What's involved in a good thermally tuned image. Let's talk about FORD. In thermal imaging, FORD is not a car or a truck – it stands for FOcus, Range, and Distance. Let's review some parameters, we need to be concerned with when taking or analyzing a piece of equipment or building. The first step to performing a good analysis of a thermogram is to make sure that you have a good thermogram to analyze. So now we need to talk about FORD, remember FOcus, Range and Distance. The thermogram must be in focus, be taken with the correct temperature range and with an appropriate working distance to the target for the lens and infrared camera being used to capture the image. These factors are required, along with having the correct emissivity – which is the single-most important attribute necessary to obtain an accurate thermal measurement. All the above listed parameters are critical to achieving a thermally tuned image.

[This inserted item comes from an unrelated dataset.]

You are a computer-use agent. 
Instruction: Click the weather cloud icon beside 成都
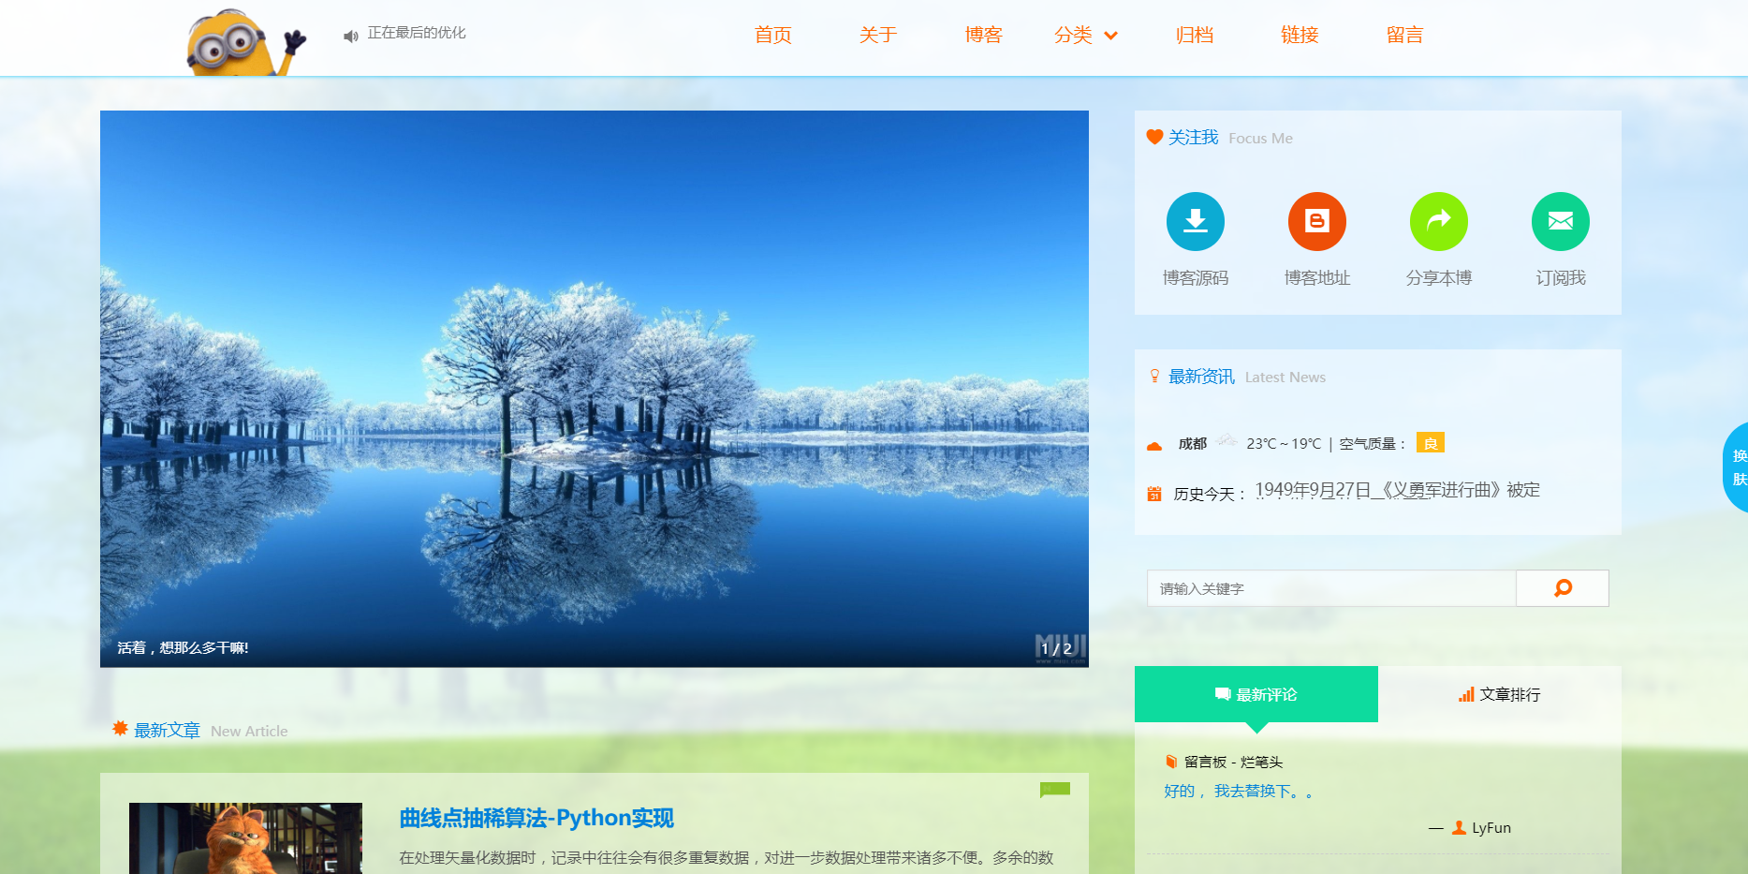click(x=1153, y=444)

So what is "Thermal tuning"? The method of manually adjusting specific parameters to produce a thermogram where the colors within the image are spread over the object of interest with the intent of locating fine thermal detail and identifying thermal gradients.

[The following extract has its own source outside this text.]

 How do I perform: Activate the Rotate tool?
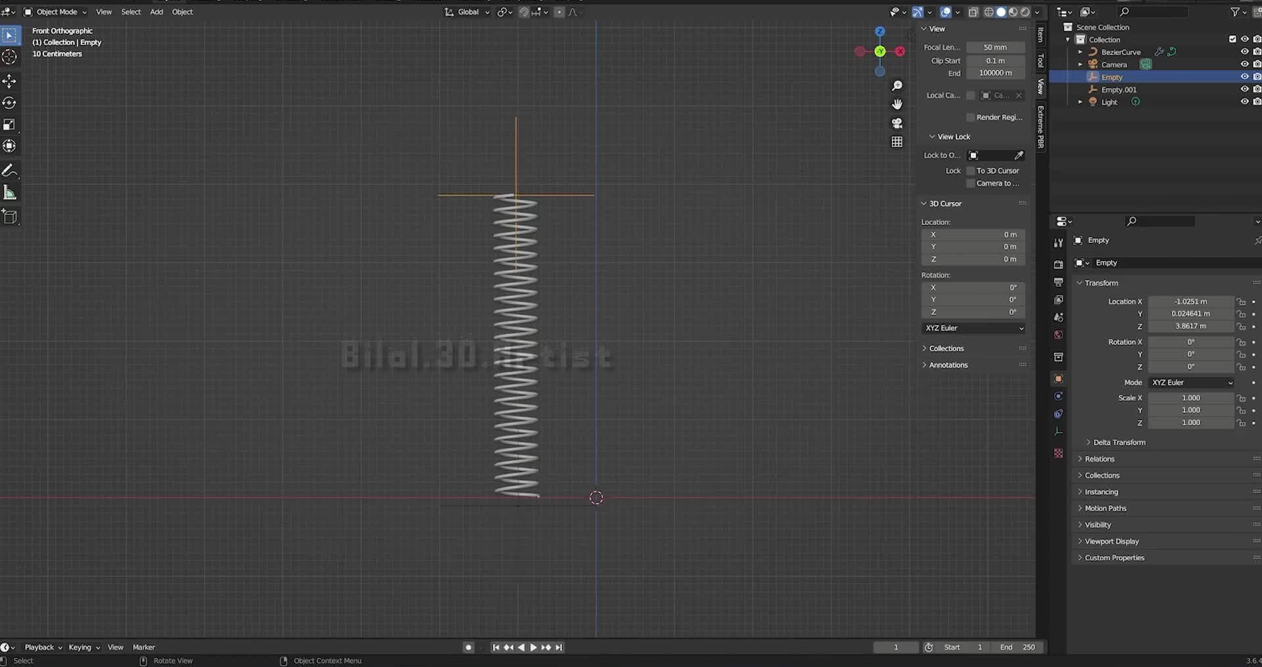click(10, 103)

Critical parameters for a thermally tuned image include:

  • Focus – the clarity or distinctness of an image rendered by an optical system "in focus", "out of focus".
  • Range – the lowest and highest temperatures that can be imaged and / or measured with an IR camera's setting.
  • Distance – the appropriate working distance to the target or object.
  • Emissivity – the ratio of energy emitted by an object to the energy emitted by a black body at the same temperature.

The benefits of a thermally tuned image could include:

  • Reduction of unscheduled power outages.
  • Detection of problems quickly, without interrupting service.
  • Assessing priorities for corrective action.
  • Minimizing preventive maintenance and troubleshooting time.
  • Checking for defective equipment while still under manufacturer's warranty.

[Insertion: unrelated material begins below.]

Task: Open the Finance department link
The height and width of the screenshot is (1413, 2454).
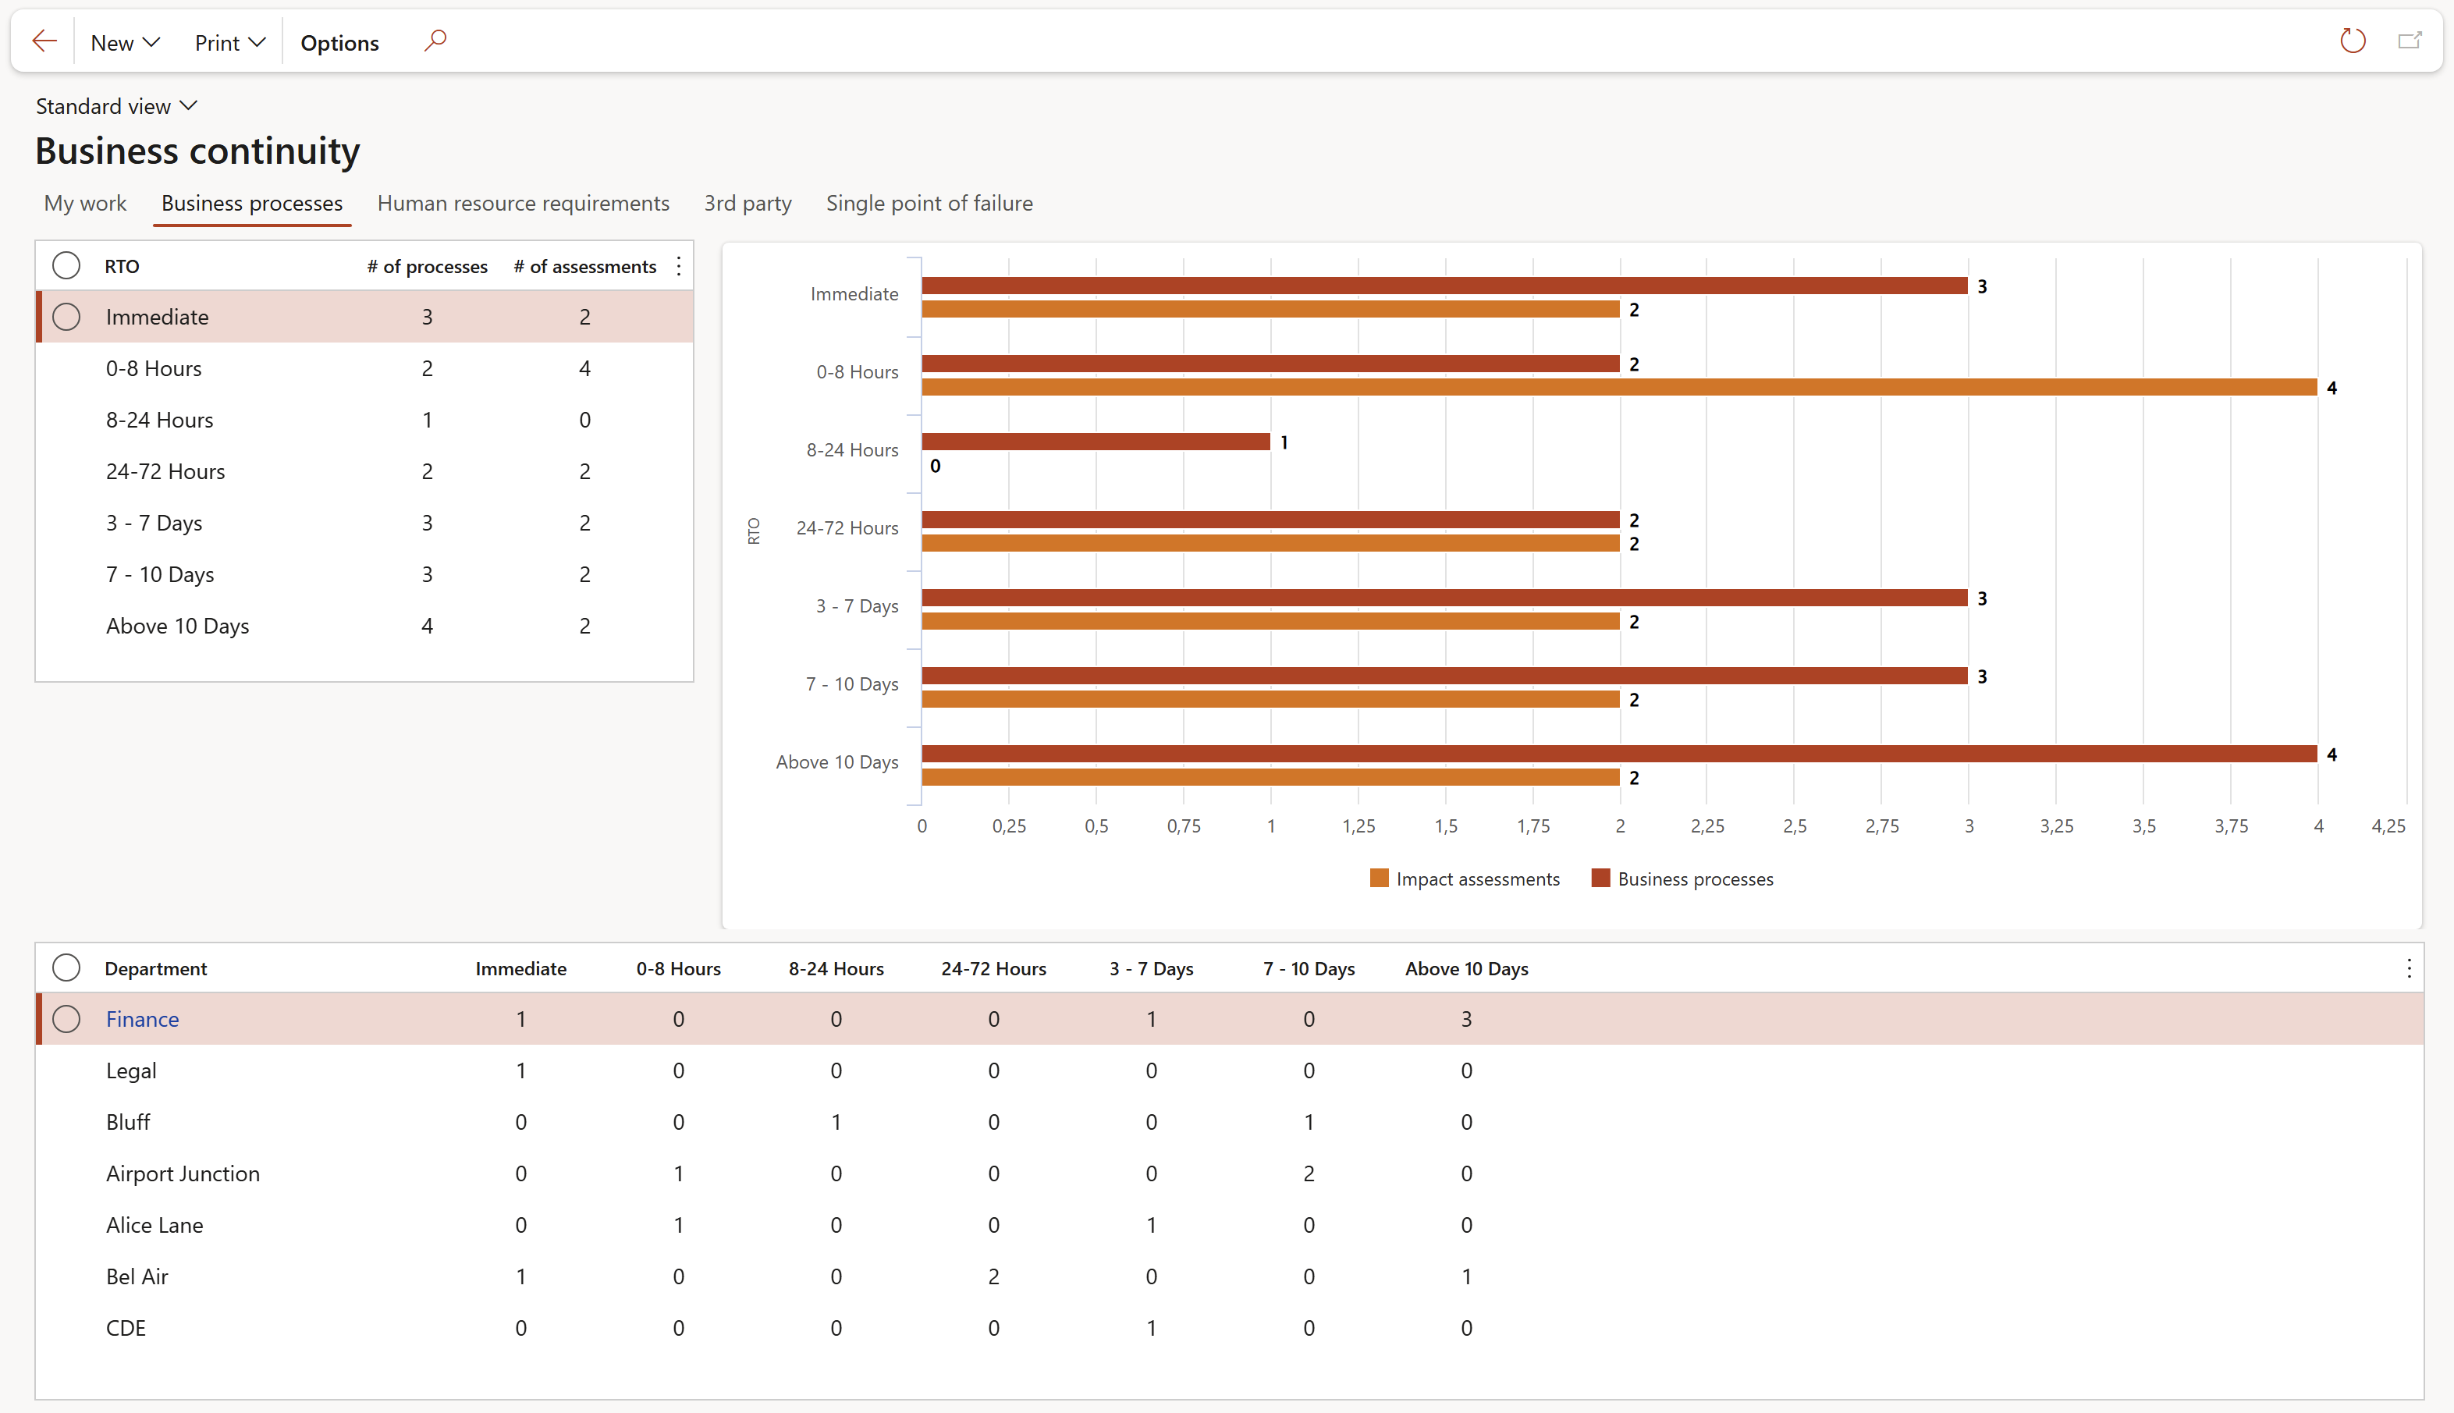Action: (x=143, y=1019)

When obtaining images of mechanical systems, a thermally tuned image can:

  • Inspect burners and boilers for flame impingement and burner management.
  • Scan and record temperatures in areas of boiler not monitored.
  • Assist with mechanical bearing inspections.
  • Monitor belts and sheave wear.
  • Assist with HVAC equipment evaluation.
  • Detect insulation leaks in refrigeration equipment.
  • Detect uniform cooling of Dx and chilled water coils.
  • Detect potential leaks in ductwork.